With a hard jerk of the wheel Eve swerved across traffic into the rest-stop plaza, as the cars she’d cut off blared their horns. As soon as they rolled into a parking space by the gas pumps, she engaged the emergency brake and the car screeched to a halt.
“What, do you need to pee that badly?” Ash asked, her hand still with a death grip on the door handle.
Surprisingly, Eve was regarding her with a soft, almost
affectionate expression—a look that Ash couldn’t remember seeing once in the last decade since they had drifted apart.

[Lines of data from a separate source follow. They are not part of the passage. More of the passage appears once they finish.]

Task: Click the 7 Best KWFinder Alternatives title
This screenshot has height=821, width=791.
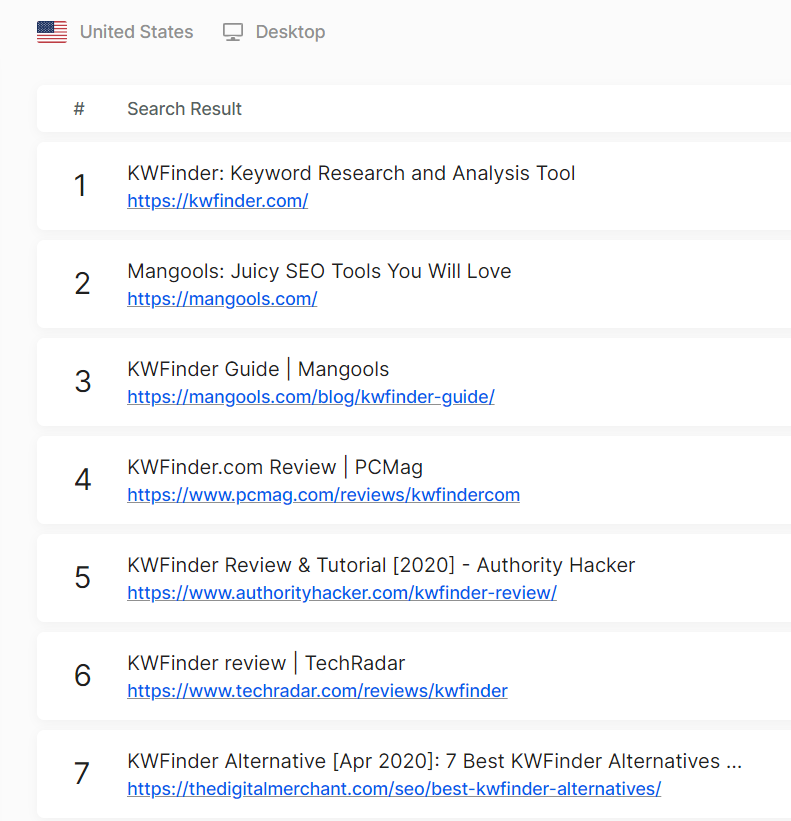Action: (435, 761)
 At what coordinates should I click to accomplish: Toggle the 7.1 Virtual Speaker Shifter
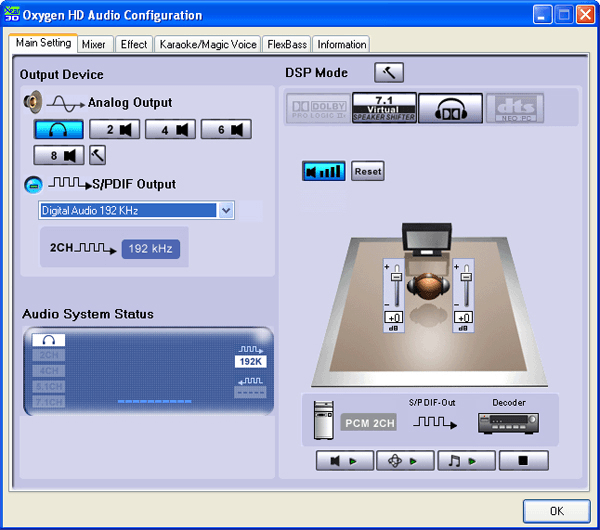383,108
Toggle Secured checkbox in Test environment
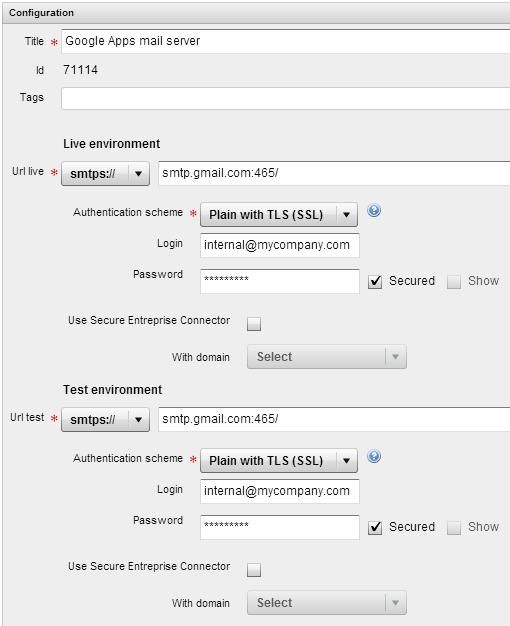510x626 pixels. 375,527
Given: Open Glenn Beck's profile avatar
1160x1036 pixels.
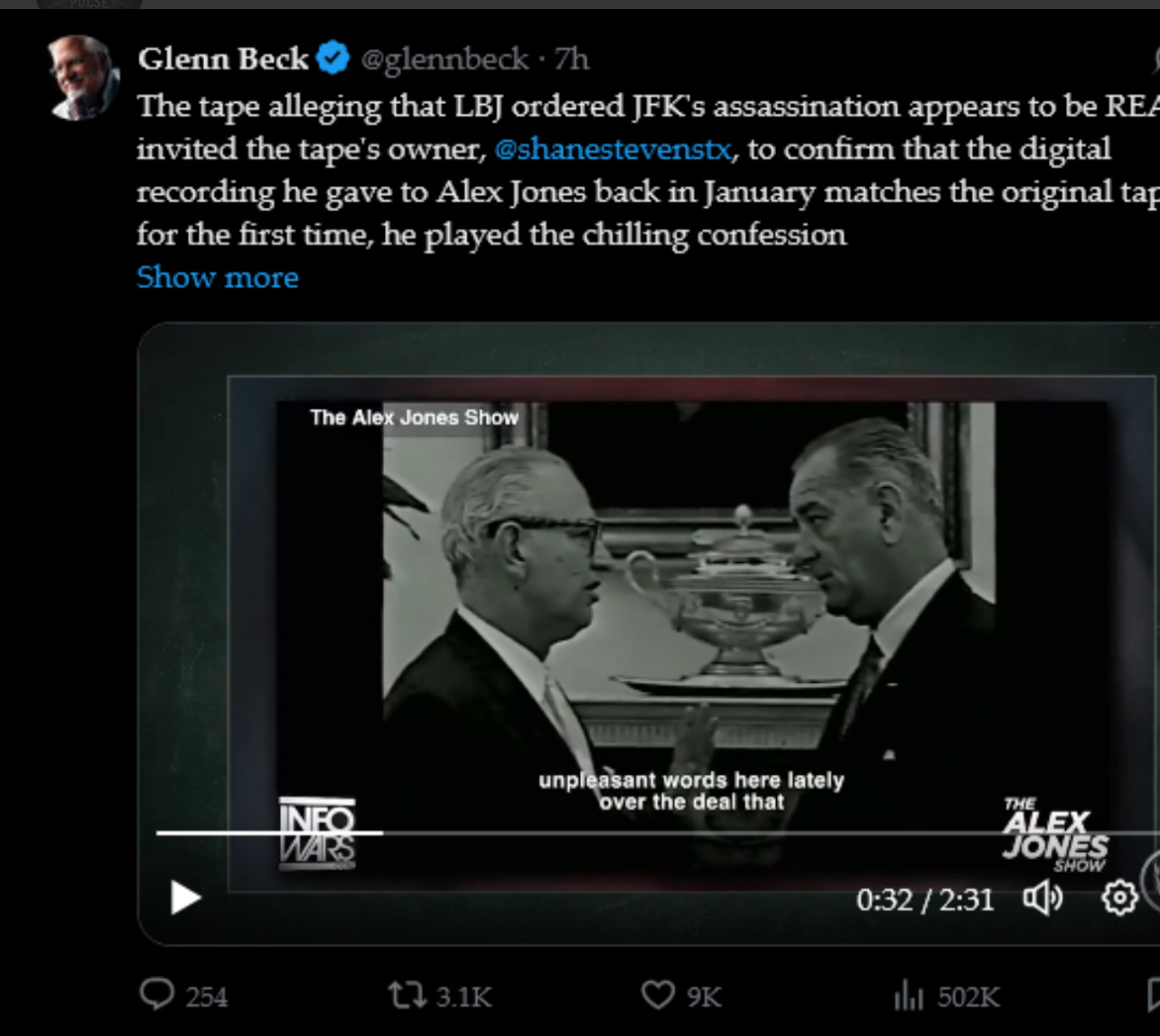Looking at the screenshot, I should [83, 78].
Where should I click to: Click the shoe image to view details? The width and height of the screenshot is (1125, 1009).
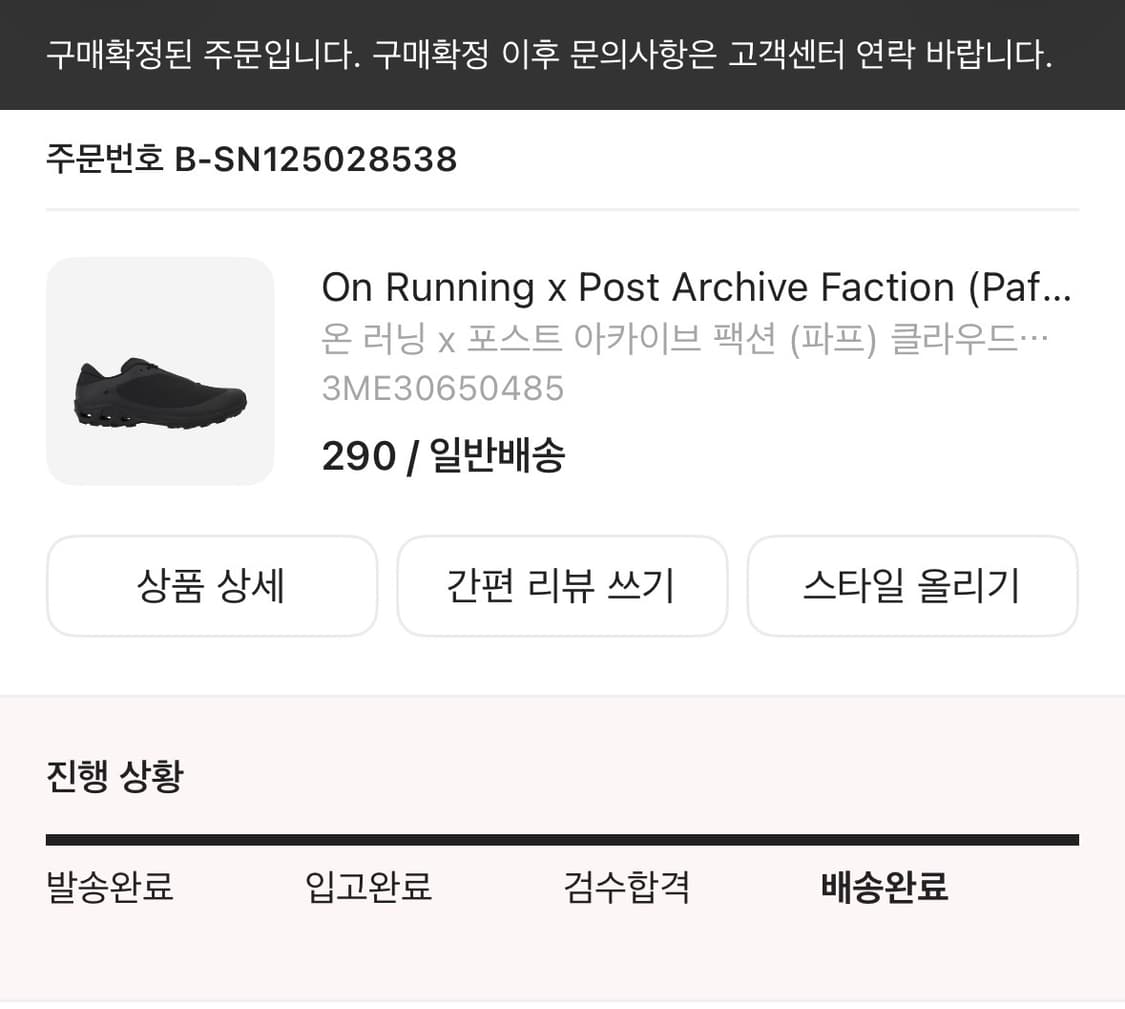point(161,372)
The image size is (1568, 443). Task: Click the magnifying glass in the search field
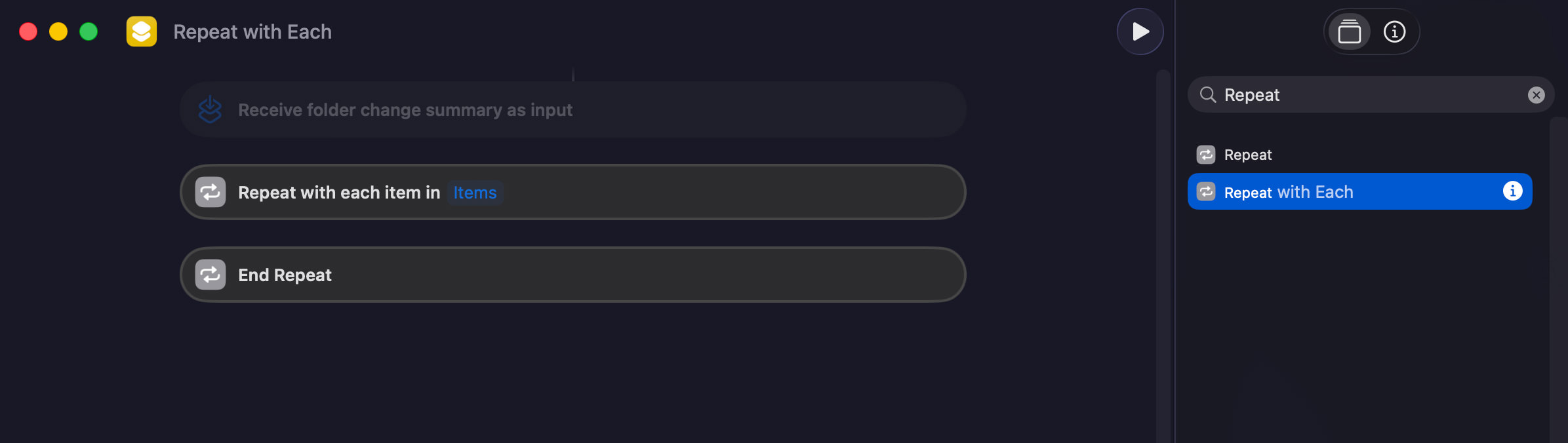1209,94
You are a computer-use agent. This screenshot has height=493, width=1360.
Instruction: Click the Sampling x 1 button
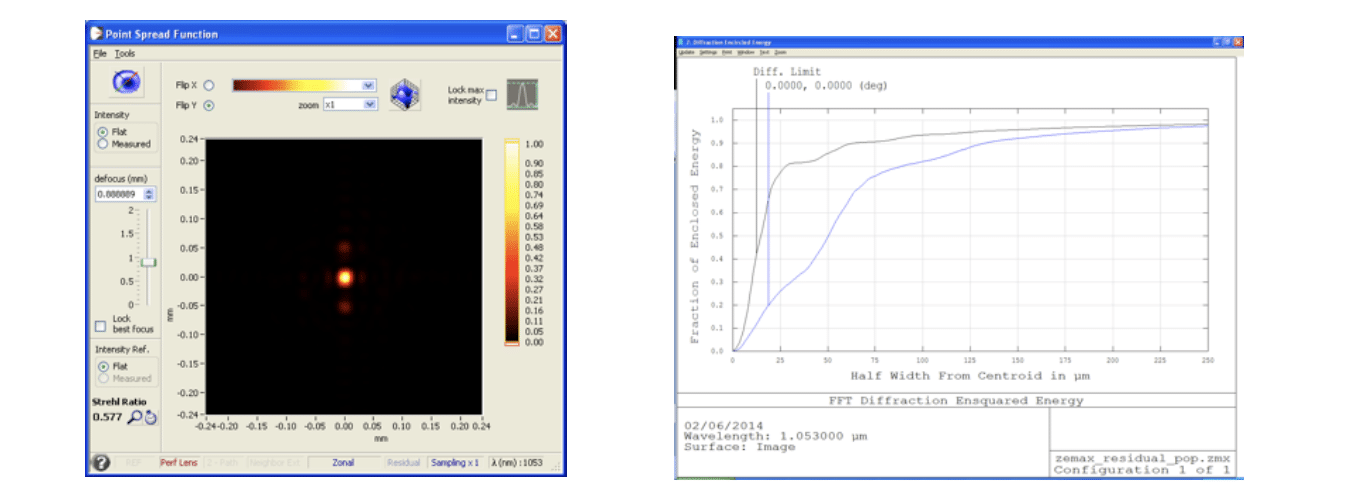click(455, 463)
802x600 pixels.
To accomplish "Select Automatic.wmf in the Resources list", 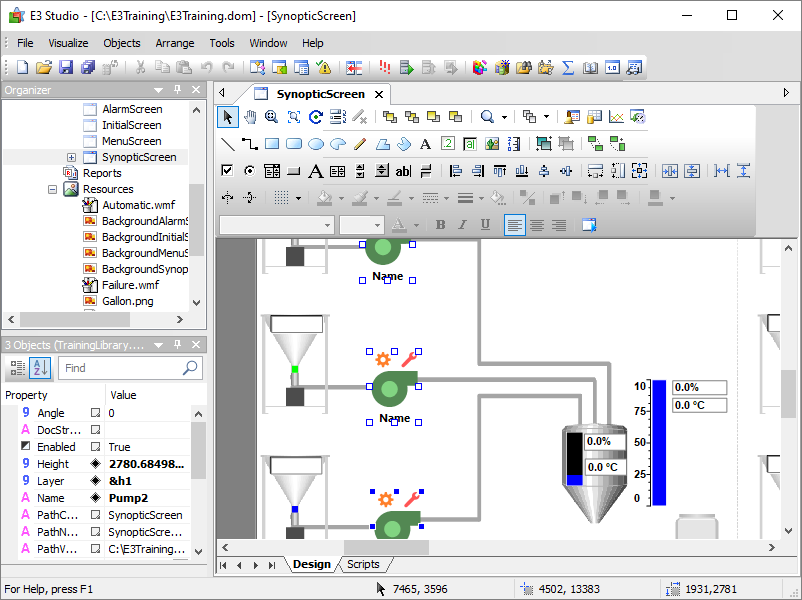I will point(138,205).
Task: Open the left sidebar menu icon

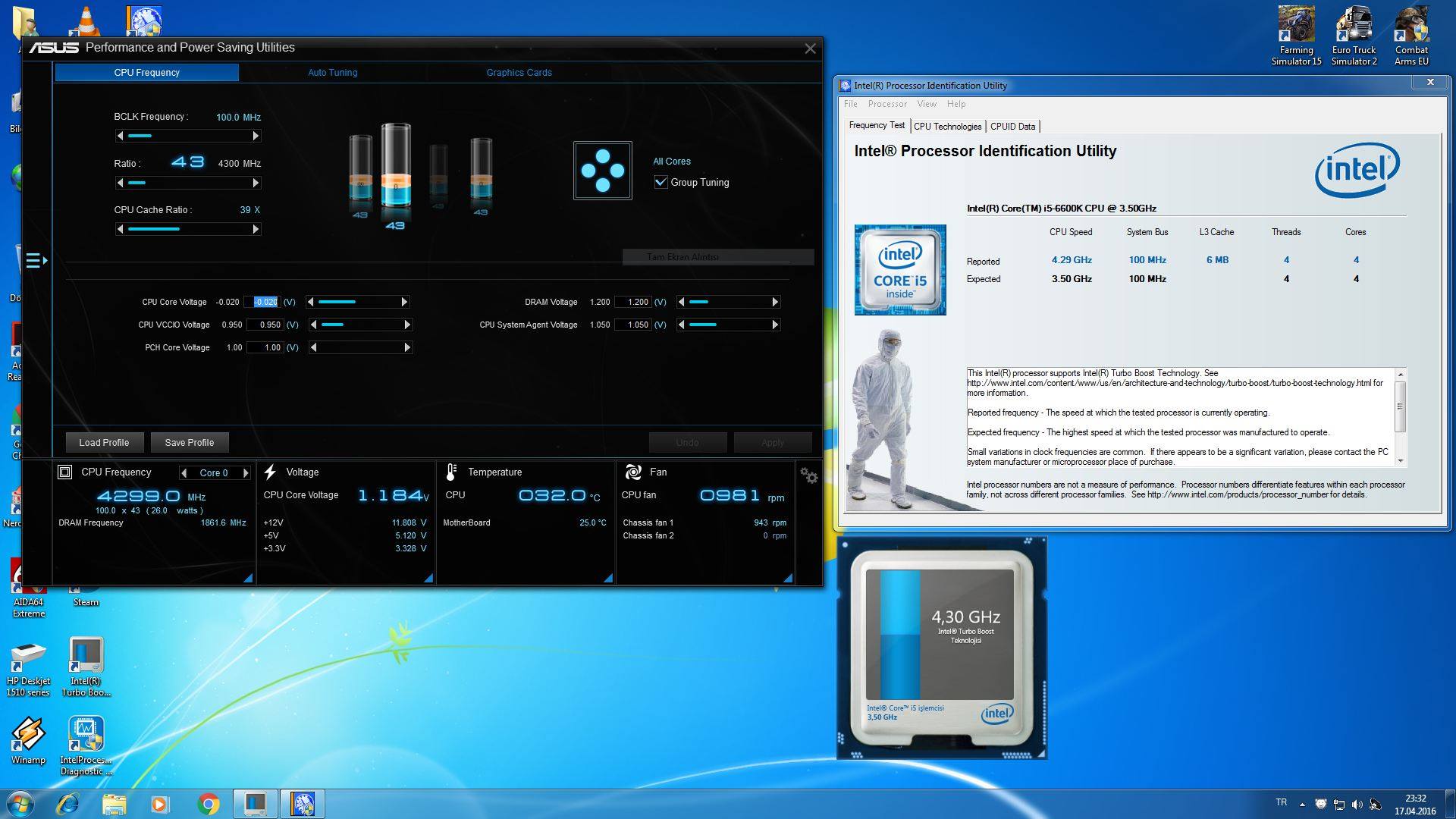Action: [x=36, y=261]
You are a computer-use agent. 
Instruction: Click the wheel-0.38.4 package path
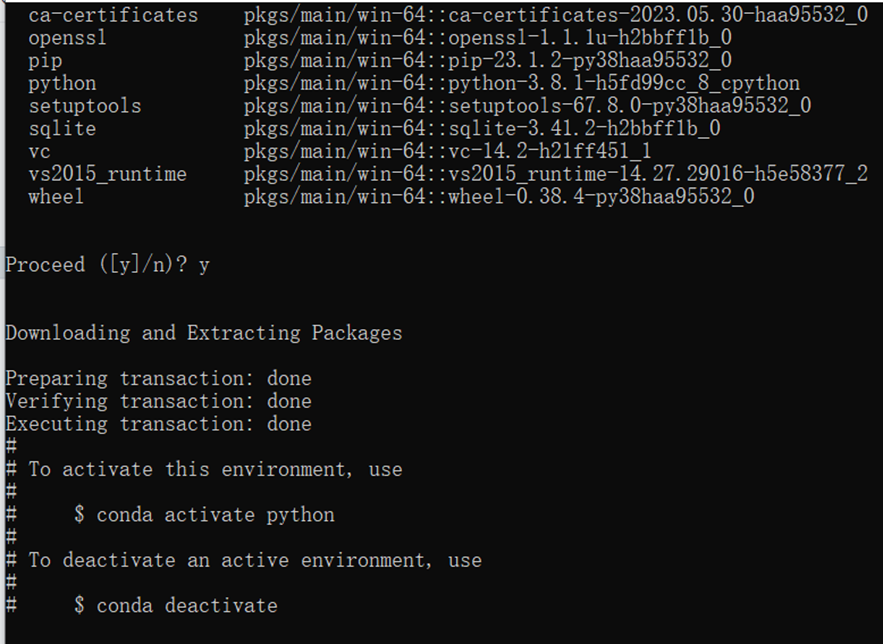pyautogui.click(x=499, y=197)
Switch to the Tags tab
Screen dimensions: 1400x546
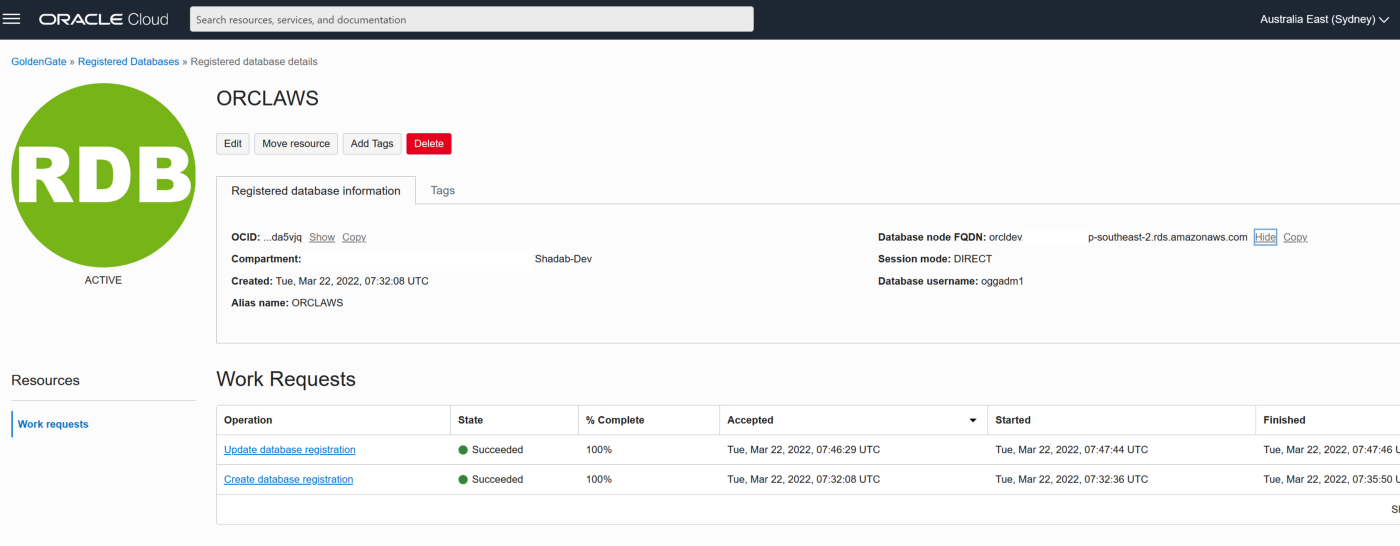click(442, 190)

“Look, no matter what the Cloak and Colt say about us being shards of the same person,” Eve said, “to me, you’ll always be my baby sister. Growing up, you were always the good apple. Sure, you had some brushes with trouble here and there. And I’m not going to turn this into some after-school special by saying that I looked up to you or anything . . . but you were the daughter Mom and Dad wished I could be more like.” She shook her head and stared out at the cars rushing by on the highway. “I’m not here to make you change into some immoral monster like your older sister. All I’m saying is that, when the shit hits the jet turbine, you’re going to have to decide whether you’ve got it in you to do the kind of dirty, soul-staining things that might keep you up at night for life. If you can’t commit to doing what’s necessary, then all that I ask is that you get the hell out of my way when it’s time for me to take care of it.”
“I mean this in the most positive way possible,” Ash said slowly. “But sometimes, you’re one scary chick.”
Eve snorted, fished a twenty-dollar bill out of her jeans, and flung it at Ash. “Now go inside and get your maniacal older sister a double cheeseburger with extra pickles.”
After Ash had used the bathroom and picked up fast food for the two of them, she made one last stop to grab a copy of the
New York Times
before she returned to the
car. With a big bite of cheeseburger still in her mouth, Eve wrinkled her nose and waved the sandwich at the newspaper, letting a drop of mayo land on the front page. “Since when do you care about current events, Ash?”
Ash fanned through the pages. “All we know is that Colt is after something in Manhattan, and twenty-three square miles and one-point-six million people is kind of a lot of area to cover when we have no leads.”
“And you figured,” Eve said through another mouthful of burger, “that Colt might have placed a classified ad with the headline ‘Hopi Trickster God Seeks Mythical Object to Help Him Journey through Hell’?”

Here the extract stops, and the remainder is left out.